7.4 Architecture Considerations

7.4.1 Collector Placement

Strategy Description Pros Cons
Sidecar Collector per node Isolation, simple config Resource overhead
DaemonSet Collector per host Shared resources Complexity
Gateway Central collector(s) Centralized processing Single point of failure

Recommendation: Use Gateway pattern with regional collectors for rippled networks:

  • One collector cluster per datacenter/region
  • Tail-based sampling at collector level
  • Multiple export destinations for redundancy

7.4.2 Sampling Strategy

flowchart LR
    subgraph head["Head Sampling (Node)"]
        hs[Node-level head sampling<br/>configurable, default: 100%<br/>recommended production: 10%]
    end

    subgraph tail["Tail Sampling (Collector)"]
        ts1[Keep all errors]
        ts2[Keep slow >5s]
        ts3[Keep 10% rest]
    end

    head --> tail

    ts1 --> final[Final Traces]
    ts2 --> final
    ts3 --> final

    style head fill:#0d47a1,stroke:#082f6a,color:#fff
    style tail fill:#1b5e20,stroke:#0d3d14,color:#fff
    style hs fill:#0d47a1,stroke:#082f6a,color:#fff
    style ts1 fill:#1b5e20,stroke:#0d3d14,color:#fff
    style ts2 fill:#1b5e20,stroke:#0d3d14,color:#fff
    style ts3 fill:#1b5e20,stroke:#0d3d14,color:#fff
    style final fill:#bf360c,stroke:#8c2809,color:#fff

Reading the diagram:

  • Head Sampling (Node): The first filter -- each rippled node decides whether to sample a trace at creation time (default 100%, recommended 10% in production). This controls the volume leaving the node.
  • Tail Sampling (Collector): The second filter -- the collector inspects completed traces and applies rules: keep all errors, keep anything slower than 5 seconds, and keep 10% of the remainder.
  • Arrow head → tail: All head-sampled traces flow to the collector, where tail sampling further reduces volume while preserving the most valuable data.
  • Final Traces: The output after both sampling stages; this is what gets stored and queried.

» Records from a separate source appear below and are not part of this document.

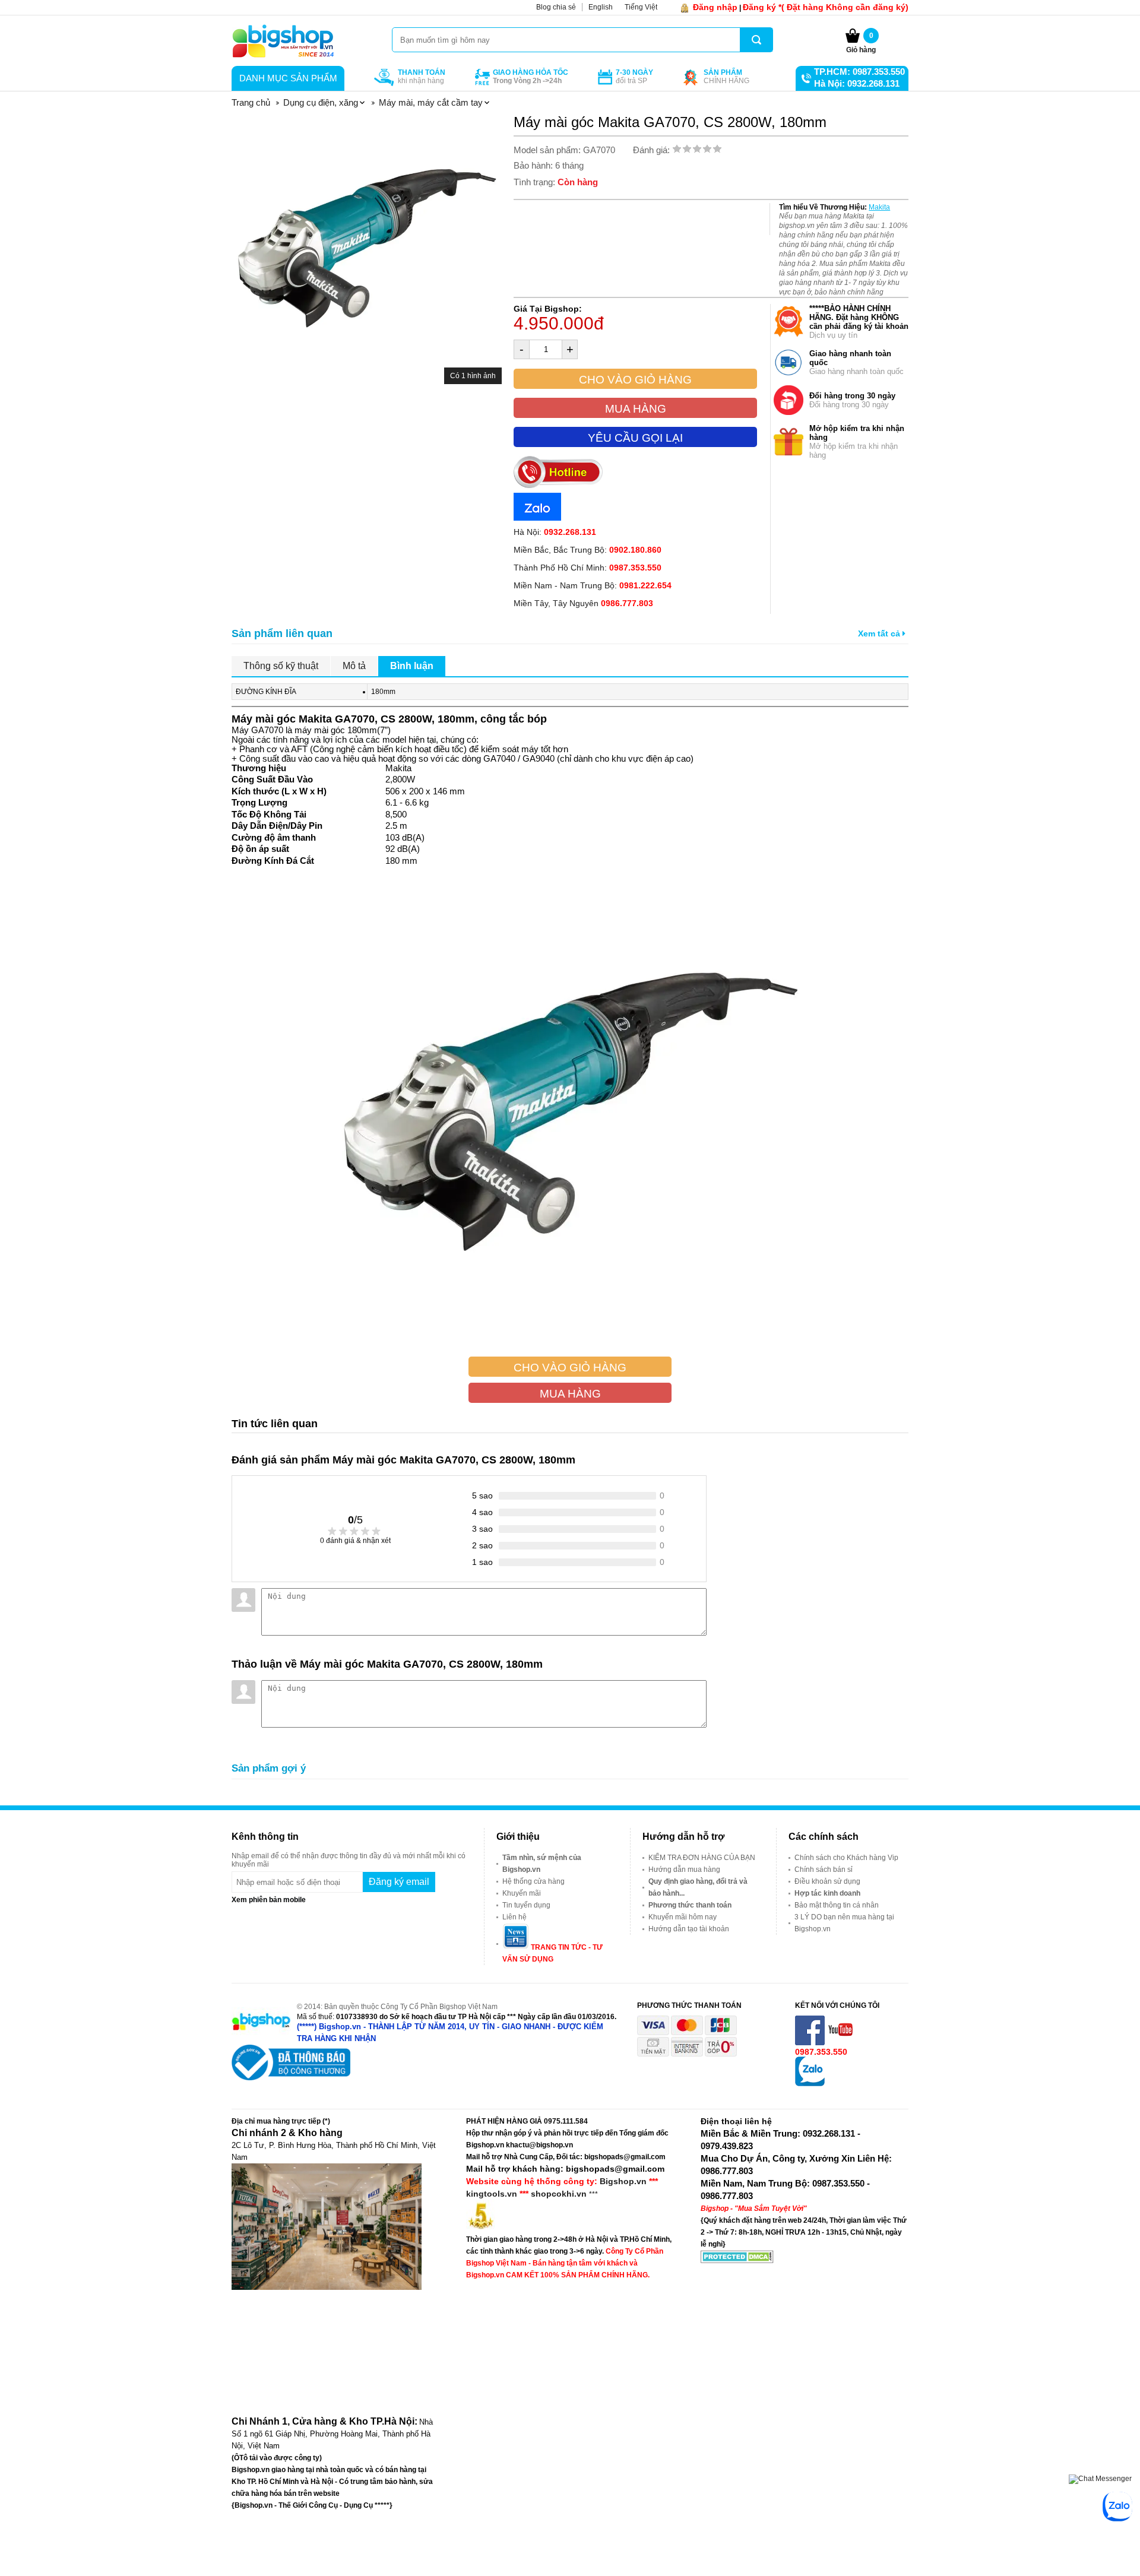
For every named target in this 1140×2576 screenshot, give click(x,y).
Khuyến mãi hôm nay (682, 1917)
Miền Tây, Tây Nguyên (583, 603)
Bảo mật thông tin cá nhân (836, 1905)
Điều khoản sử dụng (827, 1881)
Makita (879, 207)
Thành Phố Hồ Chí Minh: (587, 567)
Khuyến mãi (521, 1893)
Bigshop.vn (623, 2181)
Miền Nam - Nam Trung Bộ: (593, 585)
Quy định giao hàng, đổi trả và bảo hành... (698, 1887)
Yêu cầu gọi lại (635, 438)
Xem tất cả (880, 633)
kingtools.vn (491, 2193)
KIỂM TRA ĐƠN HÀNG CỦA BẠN (701, 1857)
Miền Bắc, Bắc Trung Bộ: (587, 550)
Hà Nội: (555, 532)
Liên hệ (514, 1917)
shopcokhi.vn (559, 2193)
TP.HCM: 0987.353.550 (859, 71)
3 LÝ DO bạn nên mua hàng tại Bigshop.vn (844, 1923)
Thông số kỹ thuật (280, 666)
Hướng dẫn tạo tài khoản (688, 1929)
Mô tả (354, 666)
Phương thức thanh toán (690, 1905)
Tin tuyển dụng (526, 1905)
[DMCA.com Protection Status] (737, 2261)
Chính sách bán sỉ (823, 1869)
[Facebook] (810, 2043)
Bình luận (411, 666)
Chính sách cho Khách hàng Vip (846, 1857)
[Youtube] (841, 2043)
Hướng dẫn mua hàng (684, 1869)
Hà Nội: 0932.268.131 (857, 83)
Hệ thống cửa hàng (533, 1881)
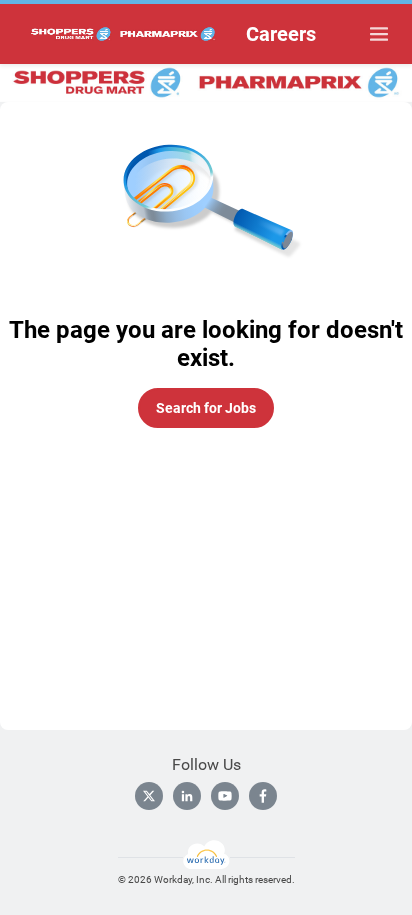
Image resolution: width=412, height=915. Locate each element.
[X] (149, 796)
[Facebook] (263, 796)
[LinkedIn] (187, 796)
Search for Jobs (206, 408)
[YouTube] (225, 796)
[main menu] (379, 34)
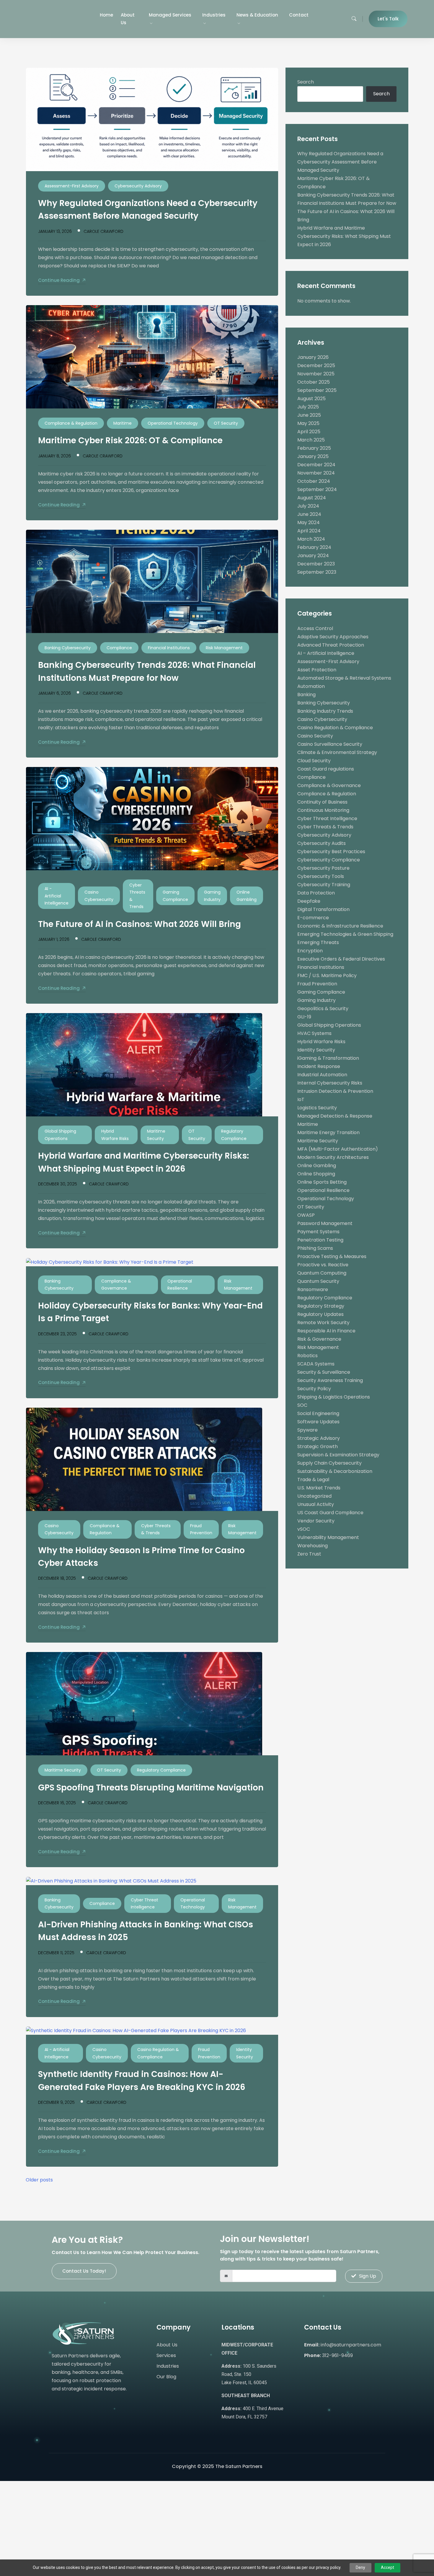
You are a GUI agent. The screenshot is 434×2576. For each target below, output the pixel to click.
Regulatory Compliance (234, 1134)
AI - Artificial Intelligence (56, 896)
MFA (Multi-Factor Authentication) (337, 1149)
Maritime (122, 423)
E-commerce (313, 917)
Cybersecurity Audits (321, 843)
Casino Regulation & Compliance (158, 2053)
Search (305, 81)
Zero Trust (309, 1553)
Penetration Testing (320, 1240)
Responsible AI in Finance (326, 1330)
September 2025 (317, 390)
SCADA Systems (316, 1363)
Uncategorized (314, 1496)
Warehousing (312, 1545)
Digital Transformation (323, 909)
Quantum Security (318, 1281)
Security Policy (314, 1388)
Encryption (310, 950)
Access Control (315, 628)
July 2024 (308, 506)
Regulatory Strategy (320, 1306)
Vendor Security (316, 1520)
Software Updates (318, 1421)
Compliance (119, 648)
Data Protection (316, 892)
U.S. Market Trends (318, 1487)
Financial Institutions (169, 648)
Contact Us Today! (84, 2271)
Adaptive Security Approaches (332, 636)
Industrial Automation (322, 1074)
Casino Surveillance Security (329, 744)
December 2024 (316, 464)
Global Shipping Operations (60, 1134)
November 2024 (316, 473)
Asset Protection (316, 669)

The two-stage approach balances cost with debuggability.

7.4.3 Data Retention

Environment Hot Storage Warm Storage Cold Archive
Development 24 hours N/A N/A
Staging 7 days N/A N/A
Production 7 days 30 days many years

7.5 Integration Checklist

  • Choose primary backend (Tempo recommended for cost/features)
  • Deploy collector cluster with high availability
  • Configure tail-based sampling for error/latency traces
  • Set up Grafana dashboards for trace visualization
  • Configure alerts for trace anomalies
  • Establish data retention policies
  • Test trace correlation with logs and metrics

7.6 Grafana Dashboard Examples

Pre-built dashboards for rippled observability.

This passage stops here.